JP2593902B2 - Plastic sheet filled with mica powder and method for producing the same - Google Patents

Description

Description: FIELD OF THE INVENTION The present invention relates to an inexpensive, low-moisture composition and high-rigidity mica powder-filled plastic sheet manufactured using a commonly used extruder. . The sheet of the present invention is widely used in the fields of civil engineering and construction materials, electric equipment, automobile parts, miscellaneous goods and the like by utilizing its excellent rigidity and the like.

[Conventional technology]

The excellent performance of plastic sheet materials containing mica powder is demonstrated, for example, by ADOsborne and FWMa.
ine, SPI 29th. Ann. Tech. Conf., 24-E (1974) and
54-162743 and JP-A-57-154994. However, it is manufactured by a process generally used conventionally, i.e., a process in which mica powder and plastic are melt-kneaded and once pelletized, the pellet is again supplied to an extruder, extruded into a sheet shape, and the sheet is cooled. The plastic sheet filled with mica powder has a problem in that its production cost is high. Further, the plastic sheet filled with mica powder produced by the process has a problem that the mica powder in the form of flakes is broken by a melt-kneading step in an extruder twice, and the mechanical properties of the obtained sheet are deteriorated. .

In order to solve these problems, it is conceivable to use a process in which the mica powder and the plastic pellet are supplied to an extruder, extruded into a sheet while being melt-kneaded by the extruder, and the sheet is cooled. However, the mica-filled plastic sheet produced by using this process has a large variation in the mixing ratio of the mica powder in the length and width directions of the sheet, and the dispersibility of the mica powder in the plastic is poor.
It was unbearable for practical use.

[Problems to be solved by the present invention]

An object of the present invention is to produce an inexpensive mica powder-filled plastic sheet without impairing the excellent properties of the mica powder-filled plastic sheet. More specifically, in a process in which mica powder and plastic pellets are supplied to an extruder and extruded into a sheet while being melt-kneaded by the extruder (hereinafter referred to as a one-stage sheet forming process), the mixing ratio of mica powder in a sheet is determined. SUMMARY OF THE INVENTION It is an object of the present invention to solve the problems such as the dispersion of mica powder and poor dispersion of mica powder.

[Means for solving the problem]

The present inventors have conducted various studies in order to solve the above problems, and as a result, by using a composition comprising mica powder, granular polypropylene or a mixed polypropylene thereof and a polypropylene pellet, and polyethylene pellet, It was found that inexpensive sheets with excellent performance can be obtained by the single-stage sheeting process,
The present invention has been completed.

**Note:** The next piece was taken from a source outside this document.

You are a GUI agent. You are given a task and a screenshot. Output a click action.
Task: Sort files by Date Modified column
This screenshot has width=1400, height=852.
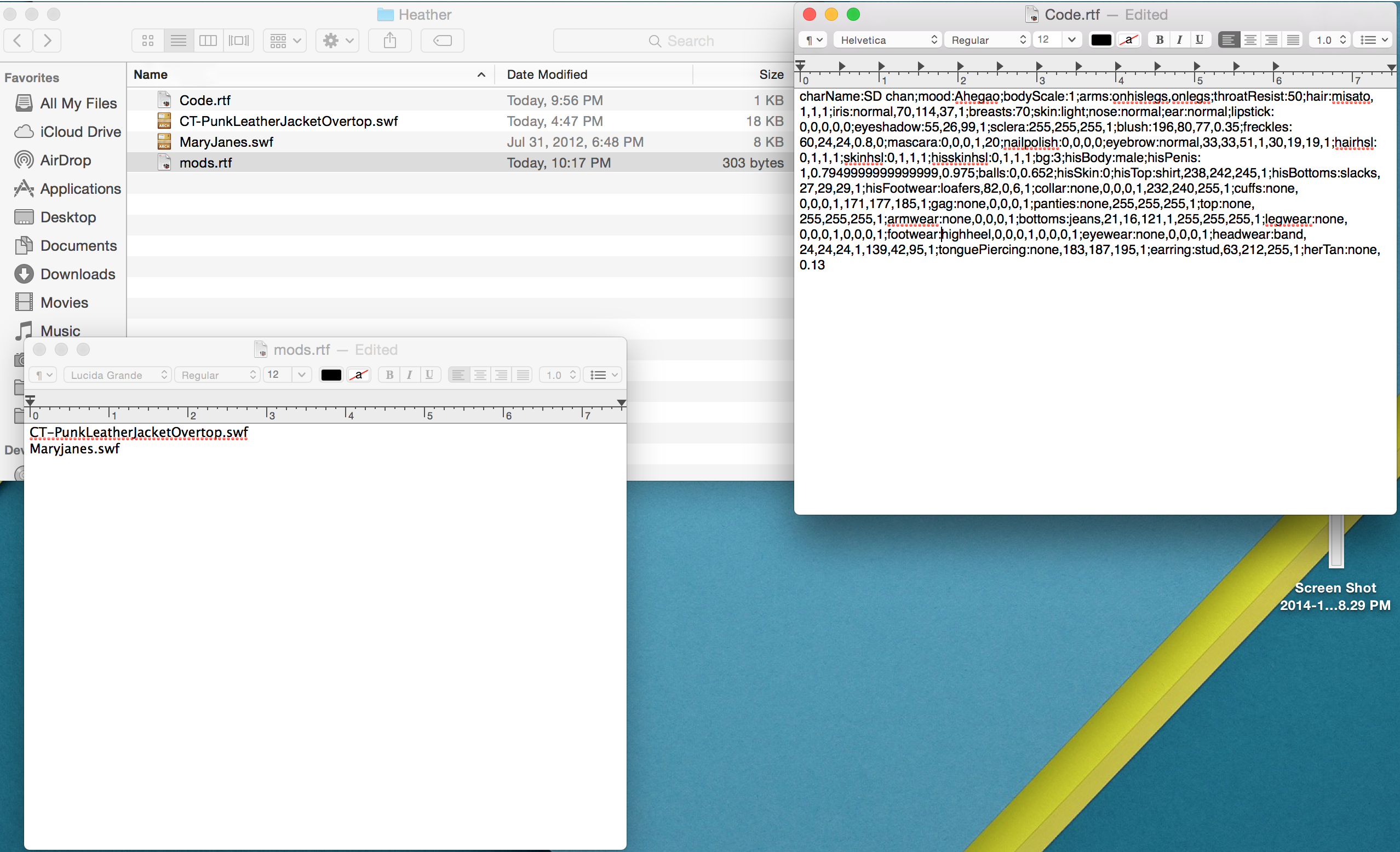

The present invention comprises granular polypropylene, polyethylene and mica powder as essential components, the blending ratio of the granular polypropylene is 20% by weight or more and 87% by weight or less, and the blending rate of polyethylene is 3% by weight or more and 20% by weight or less. Yes, and
The mica powder has a weight average flake diameter of 15 μm or more and 500 μm or less, a bulk specific gravity of 0.15 or more, and a compounding ratio of 10% to 60% by weight.
A plastic sheet comprising the following compound (hereinafter abbreviated as compound A), and having a melt flow rate of 0.2
55 g / 10 min of granular polypropylene and pelletized polypropylene, wherein at least 20% by weight of the components are granular polypropylene, polypropylene, polyethylene and mica powder as essential components.
% By weight to 87% by weight, the mixing ratio of polyethylene is 3% by weight to 20% by weight, and the melt flow rate of granular polypropylene and polyethylene is 230% by weight.
° C, when measured under the condition of a load of 2160 g, the melt flow rate of the pelletized polypropylene measured under the same conditions is greater than or equal to, and further, the mica powder has a weight average flake diameter
15 μm or more and 500 μm or less, bulk specific gravity of 0.15 or more, compounding ratio is 1
0% by weight or more and 60% by weight or less (hereinafter referred to as B
This is a method for producing a plastic sheet by a so-called one-stage sheet forming process, in which the compound A or B is extruded into a sheet while being melt-kneaded and then cooled.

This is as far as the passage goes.